> **What to produce**
Please reproduce the data below word for word, leaving out the pictures.

> **Data rows**
## Start

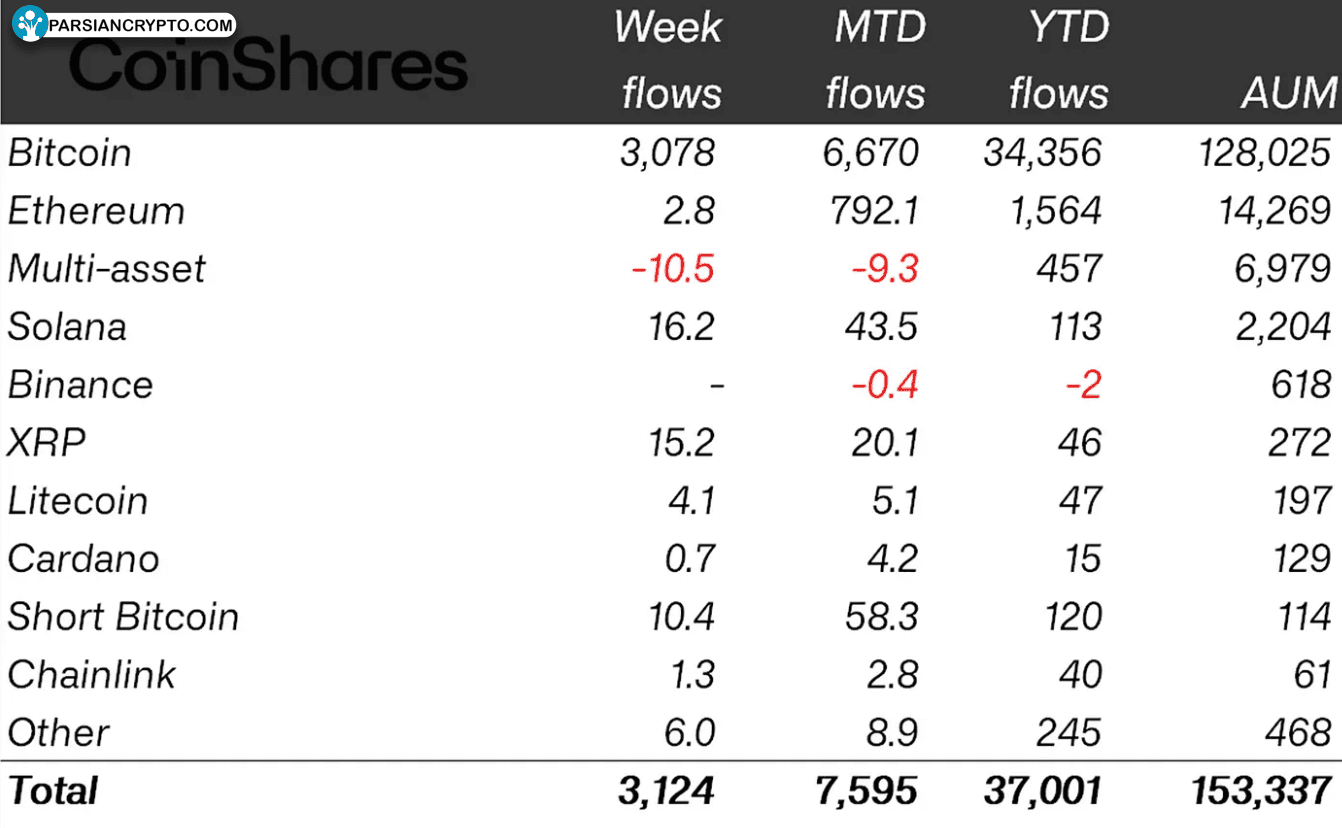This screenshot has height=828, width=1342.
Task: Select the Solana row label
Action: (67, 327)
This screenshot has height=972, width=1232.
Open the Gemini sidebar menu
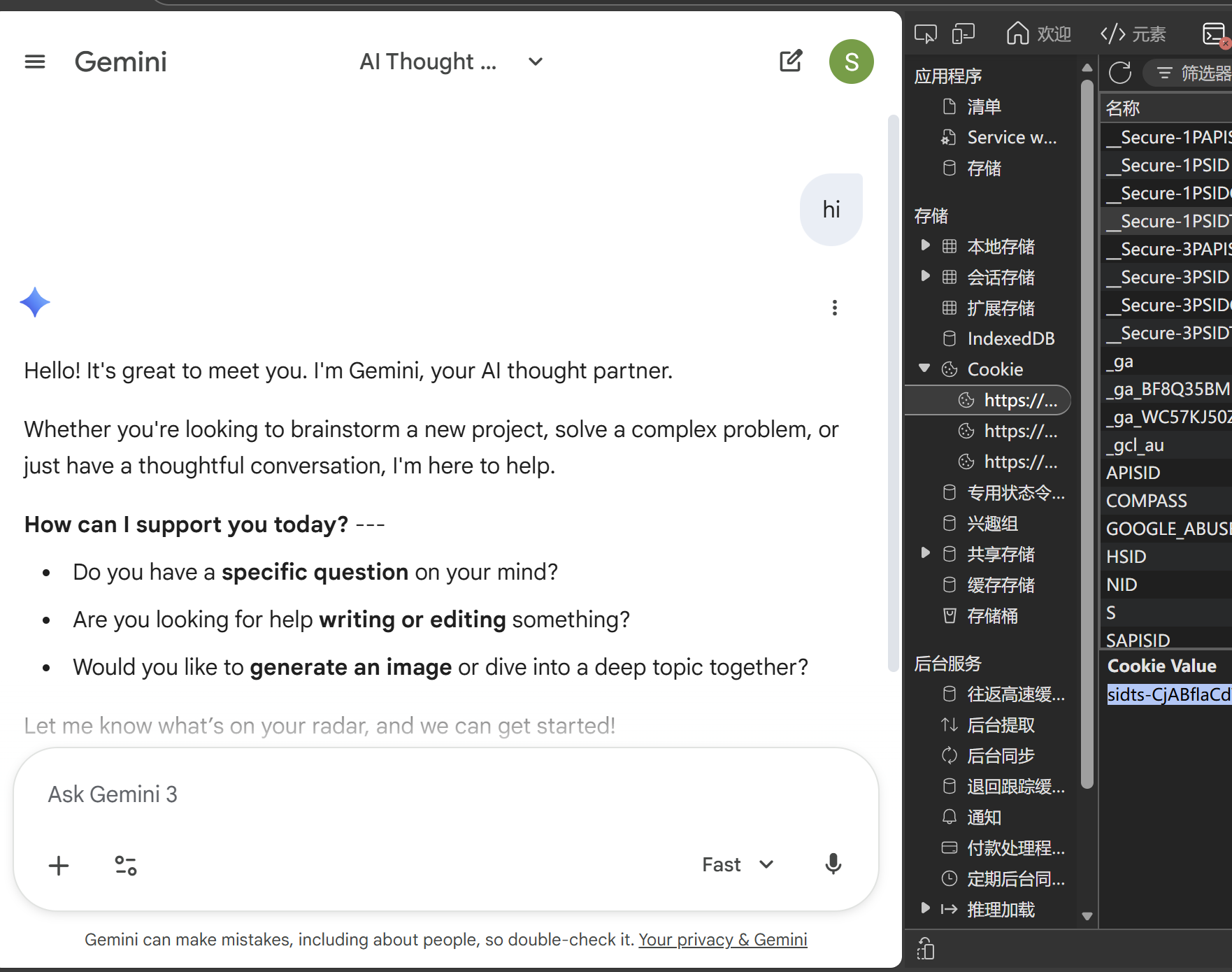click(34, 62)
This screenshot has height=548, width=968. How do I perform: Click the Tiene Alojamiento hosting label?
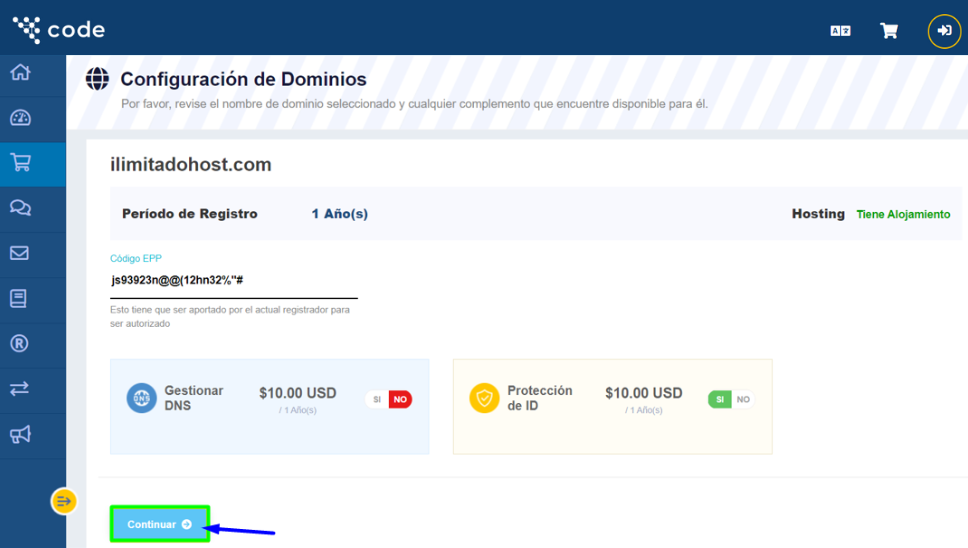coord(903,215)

## End

> **Output of the task**
This screenshot has height=828, width=1342.
Task: Select the Solana row label
Action: (67, 327)
This screenshot has height=972, width=1232.
Open the Gemini sidebar menu
click(34, 62)
This screenshot has height=548, width=968. How do I perform: Click the Tiene Alojamiento hosting label?
coord(903,215)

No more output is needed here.